CSA board member, Professor Shirley Zinn, tendered her resignation due to what she felt was 'an appalling approach in dealing with journalists'.
"I was absolutely shocked to see that and how that was authorised from a governance perspective in terms of who decided that that was the best step to follow‚” Zinn said as quoted by the Business Day website.
“The Graeme Smith story in the Sunday Times was completely out of line and in terms of the accreditation issue‚ I heard it in the media and no one communicated that to me. If that happened‚ I certainly wasn't on the list of the people who were spoken to about the matter.
"I was shocked and then I heard the Thabang radio interview on Monday morning. I can't describe to you how worrying it was in terms of how he made that call.
"Those two issues were the straw that broke the camel's back. They finished me off and I put pen to paper on Monday. I was totally horrified to find out that these things happened and I wasn't going to stand by and look the other way.”
The five cricket writers - Stuart Hess, Firdose Moonda, Kevin Borland, Telford Vice and Neil Manthorp - were banned from reporting on Mzansi Super League (MSL) clashes at the Wanderers and Newlands last weekend due to having been critical of CSA in their writings.
Zinn joined CSA in 2018 and served on the human resources and remuneration subcommittee as one of five independent directors.
Zinn recently resigned as Shoprite's lead independent director following the re-election of chairperson Christo Wiese after the majority of shareholders had voted against Wiese.
CSA came in for widespread criticism and condemnation following their decision to have the media accreditation of the five journalists revoked.
CSA's actions led to SANEF calling for an apology to be extended to the affected writers, while the South African Cricketers' Association (SACA) called on the board of directors of CSA to act decisively in order to deal with the ongoing damage being caused to the game in South Africa.
Furthermore, Proteas Test and ODI title sponsors Standard Bank expressed their "grave concern" at the current governance of cricket in South Africa. The banking giants called an urgent meeting with CSA's top brass on Monday.
Former CSA president Norman Arendse penned a no-holds-barred open letter in which he appealed to the beleaguered sports body to act against maladministration and the banning of the journalists.
On Tuesday morning Moroe apologised to the South African National Editors' Forum (SANEF) for the "mishap" - but stopped short of saying sorry to the game's most important commodity - the players.
Later on Tuesday afternoon, Moroe released a second apology via a CSA media statement, in which he apologised to "the Board of CSA, our members, our partners and sponsors, SANEF, and the many journalists and fans".
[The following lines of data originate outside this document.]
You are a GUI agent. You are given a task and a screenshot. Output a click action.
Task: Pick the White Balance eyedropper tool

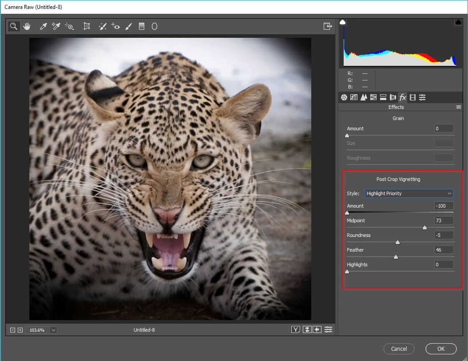44,27
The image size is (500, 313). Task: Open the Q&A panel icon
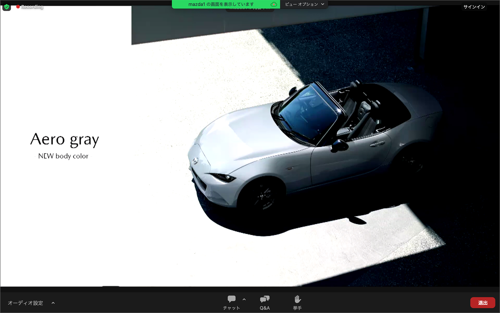click(265, 299)
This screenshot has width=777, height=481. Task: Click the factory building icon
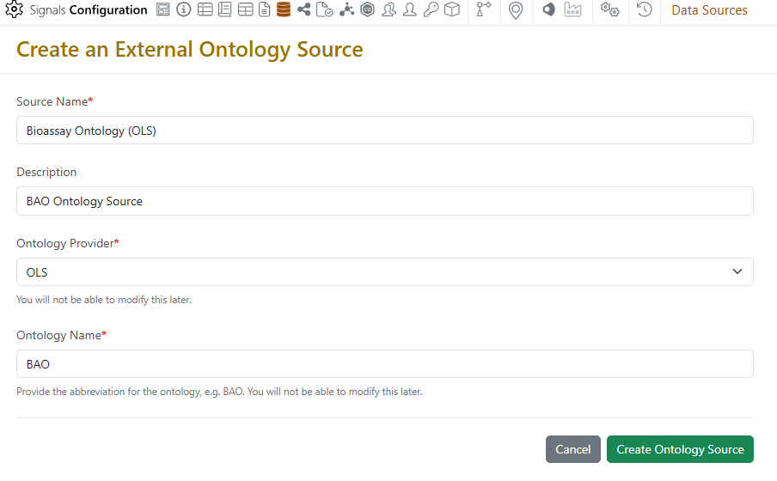tap(573, 10)
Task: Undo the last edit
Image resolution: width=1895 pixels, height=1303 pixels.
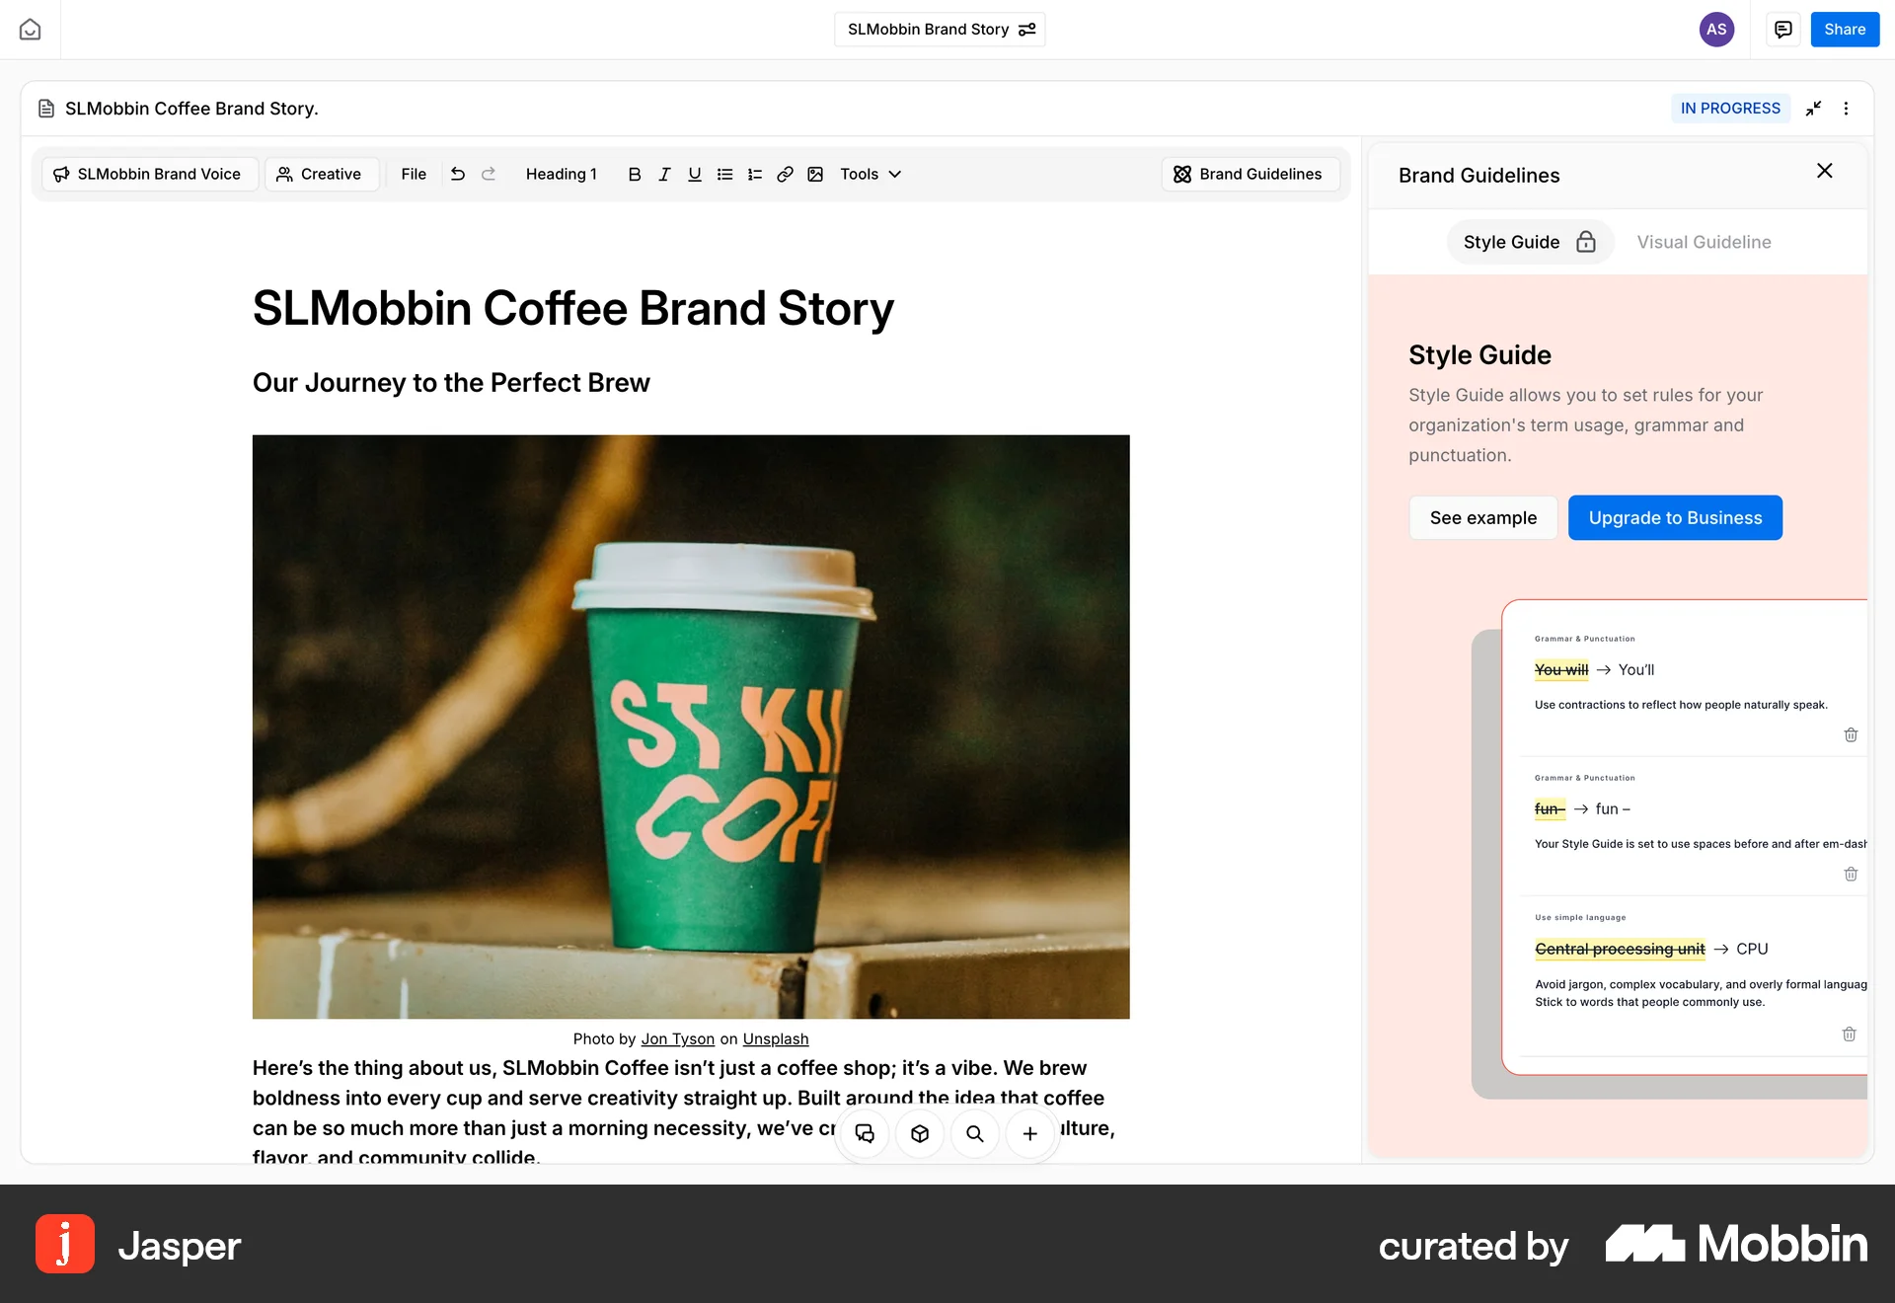Action: tap(458, 175)
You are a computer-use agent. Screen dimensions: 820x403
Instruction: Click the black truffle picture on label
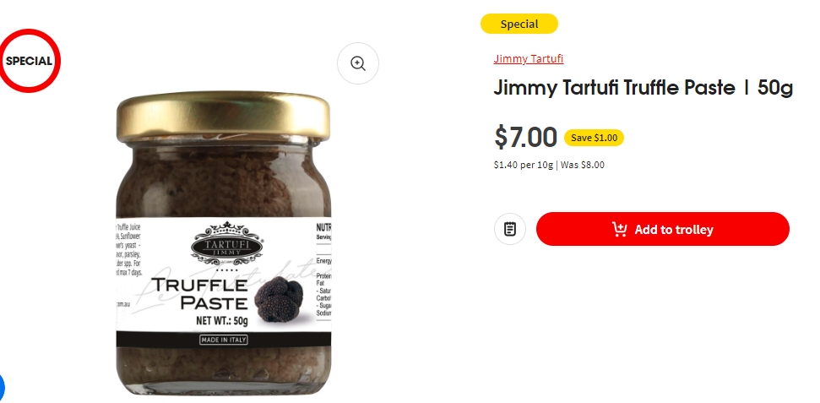[279, 299]
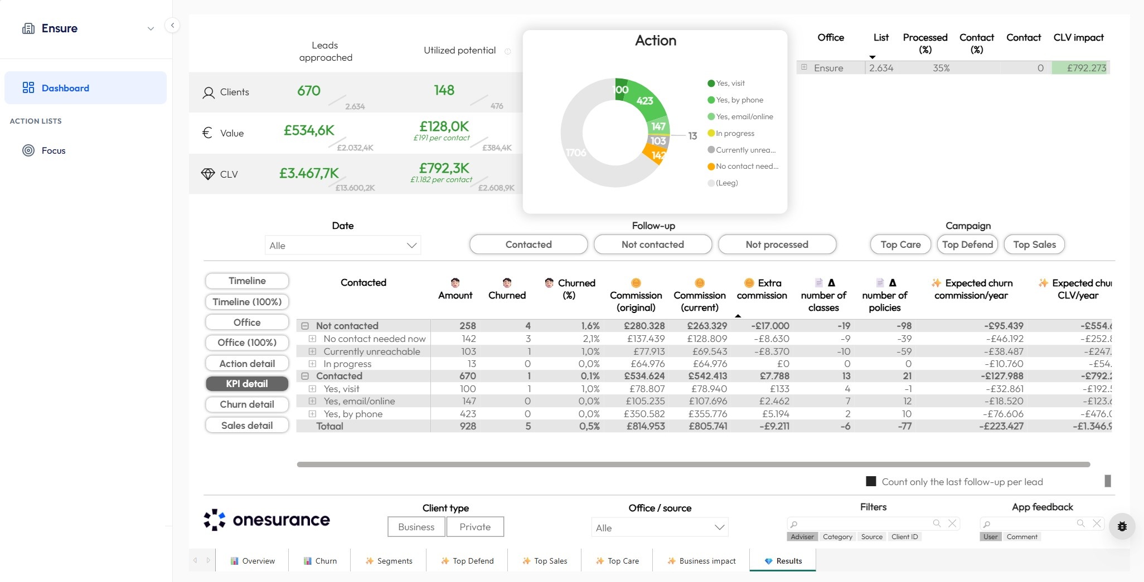Select the KPI detail view
Viewport: 1144px width, 582px height.
[x=247, y=384]
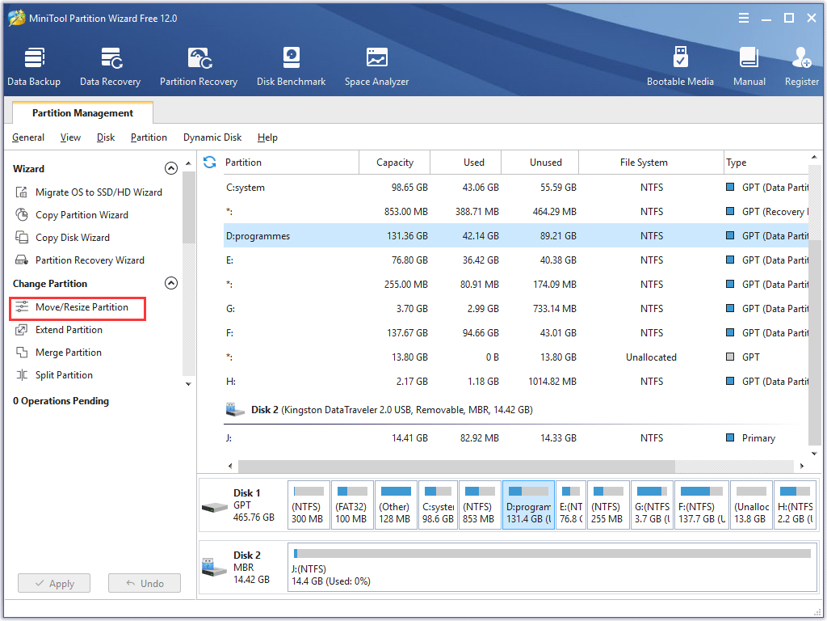The height and width of the screenshot is (621, 827).
Task: Open the Space Analyzer
Action: [x=376, y=65]
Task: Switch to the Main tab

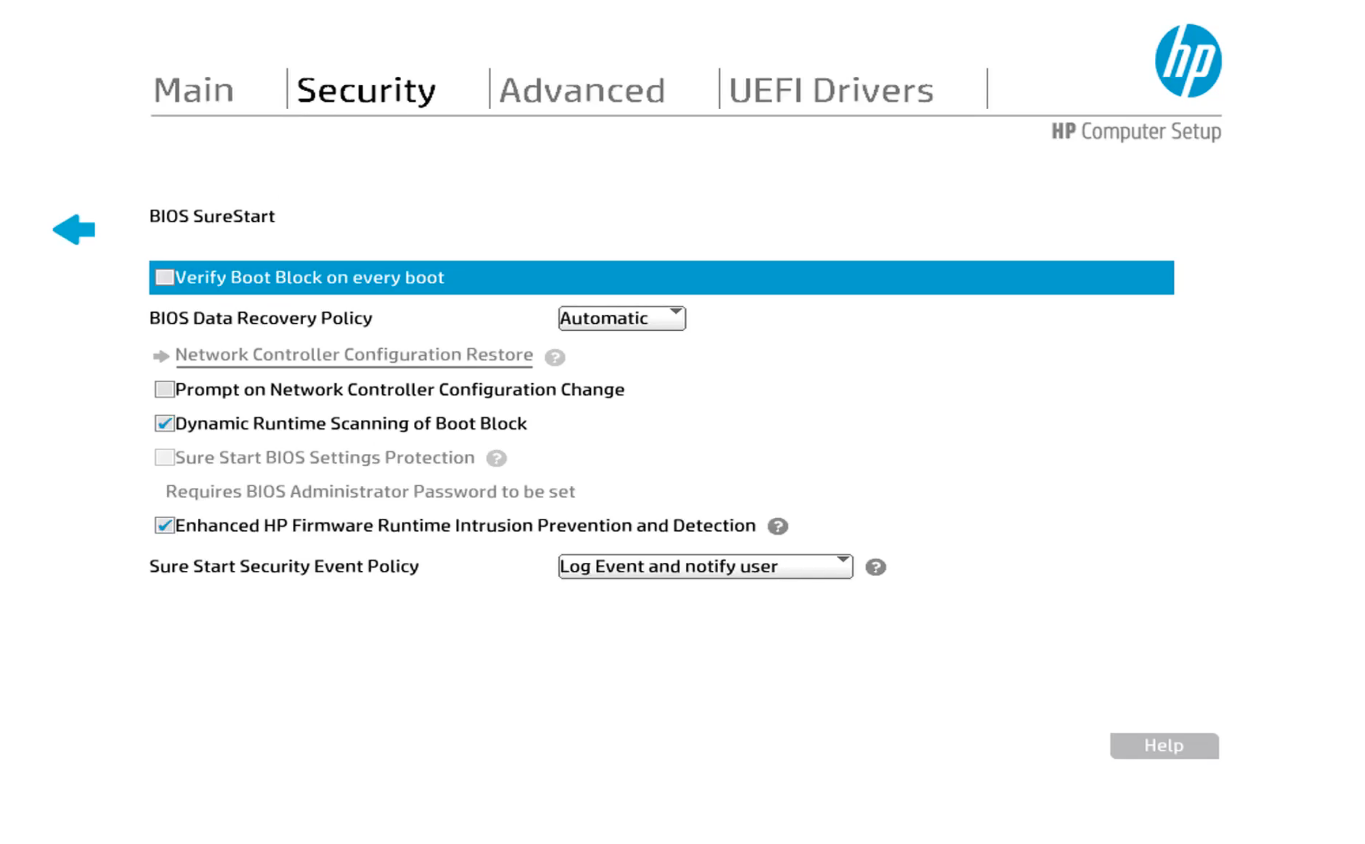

Once again, no mention of the players was made.
Meanwhile, CSA's planned Tuesday's media briefing was postponed at the last minute until Saturday at 15:00.
The postponement statement made mention that there would be a board meeting on Saturday at which "important decisions will be made".
statement went on to confirm that the press conference which will follow
the board meeting "will be an opportunity for an open dialogue around
key issues affecting the local cricket fraternity".